Gibraltar slams Spain over ‘fanciful’ tax claims

Authorities in Gibraltar have slammed claims by a top Spanish official that the UK-held territory costs Spain €1 billion ($1.3 billion) a year in lost tax revenues, saying the figure is "a financial flight of fancy".

Gibraltar slams Spain over 'fanciful' tax claims
Spain accuses Gibraltar of not doing enough to tackle tobacco smuggling and money laundering, arguing that the territory operates as a tax haven. Photo: Marco Moreno

"The wealth that Gibraltar enjoys cannot continue to be based solely on an economy that is clearly damaging for our country and for the European Union," said Spain's Minister for European Affairs Íñigo Méndez de Vigo in an interview with the country's conservative ABC newspaper.

"The (Spanish) tax office estimates that Gibraltar's current fiscal regimen is causing losses" close to a €1 billion ($1.3 billion) for Spain, the minister added.     

His comments come a week after the EU's anti-tax fraud agency Olaf urged Spain and the UK to tackle the issue of money laundering and tobacco smuggling in the UK territory home to just 30,000 people.

Spain accuses Gibraltar of not doing enough to tackle tobacco smuggling and money laundering, arguing that the territory operates as a tax haven.

Gibraltar has no sales tax and a 10 percent levy on company profits, well below Spain's rate of 30 percent. Some 16,000 firms are officially registered in the territory, with Spain arguing many of these firms are taking advantage of advantageous tax rates.

The Olaf report backed Spanish claims that the territory's economy damaged Spain, Méndez de Vigo told ABC, saying Spain's ruling party had been attempting to address the issue since coming into power.

But Gibraltar authorities on Tuesday reacted strongly to the minister's comments.

The €1 billion figure was a "financial flight of fancy," the government was quoted as saying in a statement.

There were 15,673 active companies registered in Gibraltar, but only 66 of these had Spanish nationals living in Spain as shareholders, said the government to back up its claims.

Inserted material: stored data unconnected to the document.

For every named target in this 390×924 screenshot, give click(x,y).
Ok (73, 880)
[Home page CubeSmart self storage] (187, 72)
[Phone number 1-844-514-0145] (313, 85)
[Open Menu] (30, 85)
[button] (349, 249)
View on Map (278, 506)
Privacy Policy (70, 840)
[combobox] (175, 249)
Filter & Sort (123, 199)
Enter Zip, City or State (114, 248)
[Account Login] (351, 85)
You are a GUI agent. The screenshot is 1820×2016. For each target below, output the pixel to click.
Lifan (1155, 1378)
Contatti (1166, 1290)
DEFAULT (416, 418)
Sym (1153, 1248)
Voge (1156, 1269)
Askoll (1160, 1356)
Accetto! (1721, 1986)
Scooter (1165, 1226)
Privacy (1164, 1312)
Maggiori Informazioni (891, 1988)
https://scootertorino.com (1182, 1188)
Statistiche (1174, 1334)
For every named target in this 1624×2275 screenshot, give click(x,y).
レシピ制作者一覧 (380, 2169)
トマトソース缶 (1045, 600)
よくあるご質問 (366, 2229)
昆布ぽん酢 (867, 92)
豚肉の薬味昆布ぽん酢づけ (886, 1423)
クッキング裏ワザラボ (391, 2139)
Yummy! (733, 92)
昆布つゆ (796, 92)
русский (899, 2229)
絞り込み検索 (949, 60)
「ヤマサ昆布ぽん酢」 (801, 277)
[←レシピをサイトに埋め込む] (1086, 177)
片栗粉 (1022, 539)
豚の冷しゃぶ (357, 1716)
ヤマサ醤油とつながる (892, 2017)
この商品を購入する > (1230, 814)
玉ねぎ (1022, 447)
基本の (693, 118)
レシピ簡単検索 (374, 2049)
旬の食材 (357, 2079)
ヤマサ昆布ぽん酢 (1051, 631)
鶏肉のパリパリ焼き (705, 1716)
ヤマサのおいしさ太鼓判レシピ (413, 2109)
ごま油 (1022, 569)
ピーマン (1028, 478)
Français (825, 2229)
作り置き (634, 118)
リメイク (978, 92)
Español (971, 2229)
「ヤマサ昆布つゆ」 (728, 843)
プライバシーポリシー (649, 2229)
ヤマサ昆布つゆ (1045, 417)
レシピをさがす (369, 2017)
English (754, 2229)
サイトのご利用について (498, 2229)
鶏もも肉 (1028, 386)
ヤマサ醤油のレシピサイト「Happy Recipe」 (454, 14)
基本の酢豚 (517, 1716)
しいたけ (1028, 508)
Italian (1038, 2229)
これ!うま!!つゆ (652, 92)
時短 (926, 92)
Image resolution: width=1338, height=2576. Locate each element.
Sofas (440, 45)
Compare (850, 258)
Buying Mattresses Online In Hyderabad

“This helps to clearly demonstrate that Gibraltar is, unsurprisingly, not seeing significant numbers of Spanish individuals using Gibraltar’s financial services,” the statement read.

Gibraltar's government added that the territory's 2010 tax laws had been approved by the EU with only Spain holding out.

Instead of holding on to "medieval hang-ups on Gibraltar", Spain should work with the territory for the economic good of the region around The Rock, said Chief Minister Fabian Picardo.

Picardo also stressed the positive impact of Gibraltar's economy on the region.

"Apart from the jobs we already create for the region and the saving on unemployment benefits there are also the salaries that flow from Gibraltar to Spain, the social insurance set-offs, the spending of Gibraltar residents in Spain and the supply to Gibraltar businesses of goods and services," he said.

"Mendez de Vigo would therefore do better to concentrate on that sort of co-operation with Gibraltar and move on from just bashing the Rock in August, which is fast becoming one of the hallmarks of this PP (government) administration."

Relations between London and Madrid became particularly strained last year after Gibraltar dropped 70 concrete blocks into the sea in July, in what its government said was an attempt to create an artificial reef.

The move had the effect of also blocking Spanish fishing boats from operating close to the airport runway, and Madrid responded by introducing stringent border checks.

Spain has repeatedly criticized Gibraltar for failing to clamp down on its imports, and many in Spain see the UK territory with 30,000 residents as a haven for smugglers and tax evaders.